Surprisingly, clothianidin treatments at the LD20 dose, a higher dose than that which elicited the observed negative effects, increased the percentage of A. ipsilon males responding to the sex pheromone. This effect on the olfactory system can be compared with effects of the cyano-substituted neonicotinoid acetamiprid at doses below LD0, which elicits increased sensitivity to antennal stimulation with sucrose similarly to nicotine injections in the honey bee [43], [44]. Very low doses of other insecticides such as chlordimeform have also shifted male moth behavioral sensitivity to low doses of pheromone in Trichoplusia ni and G. molesta [40], [45]. Another case of increased behavioral responses to olfactory signals after acute insecticide treatments was found in parasitoid wasps. Here sublethal treatments at an LD 20 dose of the organophosphorous and pyrethroid compounds chlorpyrifos and deltamethrin elicited for example improved responses to host kairomones [46], [47]. Unexpected positive effects of sublethal doses of the neonicotinoid imidacloprid on various biological traits such as fecundity and longevity have also been observed in aphids and hemipterans [25], [32], [48].

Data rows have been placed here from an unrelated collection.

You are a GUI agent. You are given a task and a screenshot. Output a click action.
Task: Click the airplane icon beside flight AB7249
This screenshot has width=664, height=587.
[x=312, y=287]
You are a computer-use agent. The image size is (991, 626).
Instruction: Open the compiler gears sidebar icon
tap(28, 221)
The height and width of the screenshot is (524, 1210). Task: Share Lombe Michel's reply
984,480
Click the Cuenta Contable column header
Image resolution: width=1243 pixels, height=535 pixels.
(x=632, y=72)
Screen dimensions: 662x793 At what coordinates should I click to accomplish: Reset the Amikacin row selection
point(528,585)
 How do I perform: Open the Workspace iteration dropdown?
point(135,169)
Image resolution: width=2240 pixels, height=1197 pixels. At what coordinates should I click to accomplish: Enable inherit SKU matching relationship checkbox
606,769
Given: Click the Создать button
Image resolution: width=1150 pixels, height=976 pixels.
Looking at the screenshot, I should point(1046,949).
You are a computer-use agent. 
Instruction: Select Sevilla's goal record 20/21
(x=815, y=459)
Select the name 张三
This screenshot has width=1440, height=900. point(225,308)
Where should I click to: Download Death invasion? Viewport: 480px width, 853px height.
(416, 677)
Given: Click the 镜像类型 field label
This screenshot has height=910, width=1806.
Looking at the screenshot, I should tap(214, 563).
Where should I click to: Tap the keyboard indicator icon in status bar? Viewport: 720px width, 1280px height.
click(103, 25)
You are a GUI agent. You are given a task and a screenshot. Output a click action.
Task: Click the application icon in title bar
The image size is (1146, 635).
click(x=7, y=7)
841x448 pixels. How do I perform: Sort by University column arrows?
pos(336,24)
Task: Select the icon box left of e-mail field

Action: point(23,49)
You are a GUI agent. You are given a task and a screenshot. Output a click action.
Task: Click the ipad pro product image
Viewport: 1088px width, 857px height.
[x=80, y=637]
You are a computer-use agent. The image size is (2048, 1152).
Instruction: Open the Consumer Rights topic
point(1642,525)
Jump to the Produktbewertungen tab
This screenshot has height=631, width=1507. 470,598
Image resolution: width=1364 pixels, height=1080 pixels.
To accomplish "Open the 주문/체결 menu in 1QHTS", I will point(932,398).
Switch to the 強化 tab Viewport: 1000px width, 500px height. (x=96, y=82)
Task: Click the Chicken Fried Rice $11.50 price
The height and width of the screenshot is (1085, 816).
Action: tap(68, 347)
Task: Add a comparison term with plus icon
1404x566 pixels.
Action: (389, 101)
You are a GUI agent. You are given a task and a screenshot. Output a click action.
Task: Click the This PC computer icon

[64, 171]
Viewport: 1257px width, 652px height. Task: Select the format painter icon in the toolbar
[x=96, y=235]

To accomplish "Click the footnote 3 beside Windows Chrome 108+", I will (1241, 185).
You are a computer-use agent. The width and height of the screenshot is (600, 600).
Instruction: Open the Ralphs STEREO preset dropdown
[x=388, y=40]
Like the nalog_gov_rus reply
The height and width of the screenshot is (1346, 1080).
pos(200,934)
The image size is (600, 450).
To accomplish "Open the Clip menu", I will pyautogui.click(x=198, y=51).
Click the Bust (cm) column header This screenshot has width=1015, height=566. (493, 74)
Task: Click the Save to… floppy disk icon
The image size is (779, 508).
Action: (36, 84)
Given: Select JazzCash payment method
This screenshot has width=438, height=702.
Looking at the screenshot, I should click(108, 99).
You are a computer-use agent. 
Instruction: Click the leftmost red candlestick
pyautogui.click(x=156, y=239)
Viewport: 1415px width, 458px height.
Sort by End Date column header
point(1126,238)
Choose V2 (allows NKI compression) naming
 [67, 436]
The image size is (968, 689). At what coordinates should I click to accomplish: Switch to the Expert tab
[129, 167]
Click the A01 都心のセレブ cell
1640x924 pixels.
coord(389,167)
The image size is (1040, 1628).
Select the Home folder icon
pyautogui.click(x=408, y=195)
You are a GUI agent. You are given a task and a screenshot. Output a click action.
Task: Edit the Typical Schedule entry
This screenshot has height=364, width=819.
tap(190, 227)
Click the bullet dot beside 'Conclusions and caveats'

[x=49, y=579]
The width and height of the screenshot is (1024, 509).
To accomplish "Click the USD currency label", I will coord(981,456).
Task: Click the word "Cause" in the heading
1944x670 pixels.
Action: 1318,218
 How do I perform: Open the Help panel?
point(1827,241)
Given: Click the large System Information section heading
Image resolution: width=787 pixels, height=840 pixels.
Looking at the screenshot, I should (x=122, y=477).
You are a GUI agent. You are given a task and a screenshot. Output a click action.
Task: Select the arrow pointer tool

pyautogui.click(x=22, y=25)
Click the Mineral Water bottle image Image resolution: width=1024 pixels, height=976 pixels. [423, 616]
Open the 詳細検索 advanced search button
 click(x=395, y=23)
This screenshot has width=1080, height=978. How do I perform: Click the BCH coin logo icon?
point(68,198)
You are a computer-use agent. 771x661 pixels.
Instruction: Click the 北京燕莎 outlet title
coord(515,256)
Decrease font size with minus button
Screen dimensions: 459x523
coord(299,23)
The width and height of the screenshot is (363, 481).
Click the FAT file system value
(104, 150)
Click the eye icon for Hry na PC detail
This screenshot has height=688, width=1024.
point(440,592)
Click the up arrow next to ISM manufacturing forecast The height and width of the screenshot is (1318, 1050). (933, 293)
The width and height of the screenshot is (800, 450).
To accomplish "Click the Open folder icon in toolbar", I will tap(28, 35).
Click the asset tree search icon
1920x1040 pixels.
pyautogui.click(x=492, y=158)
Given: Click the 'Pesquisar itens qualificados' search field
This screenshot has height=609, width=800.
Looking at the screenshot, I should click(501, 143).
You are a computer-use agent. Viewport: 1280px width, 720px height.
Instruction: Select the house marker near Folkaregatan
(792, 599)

Such described positive effects of low doses of a toxicant characterize the hormesis effect. Classically, a hormetic response is characterized by a high dose inhibition and a low dose stimulation of a given compound, represented by an inverted U-shape dose-response [10], [11], [49]. Evidence of such a biphasic dose–response relationship for pesticides has been found in many insect species [14]. It is recognized as one of the potential causes underlying pest resurgence and secondary pest outbreaks [15], [50][52]. In the present study, low doses of clothianidin induced a biphasic effect on the behavioral response to sex pheromone in the moth A. ipsilon: negative and positive effects on pheromone responses were obtained with very low (<LD0) and higher (LD20) doses respectively, whereas even higher doses did not affect behavior. To our knowledge, this is the first report of such low dose inhibition and high dose stimulation of a single biological trait following intoxication by a pollutant.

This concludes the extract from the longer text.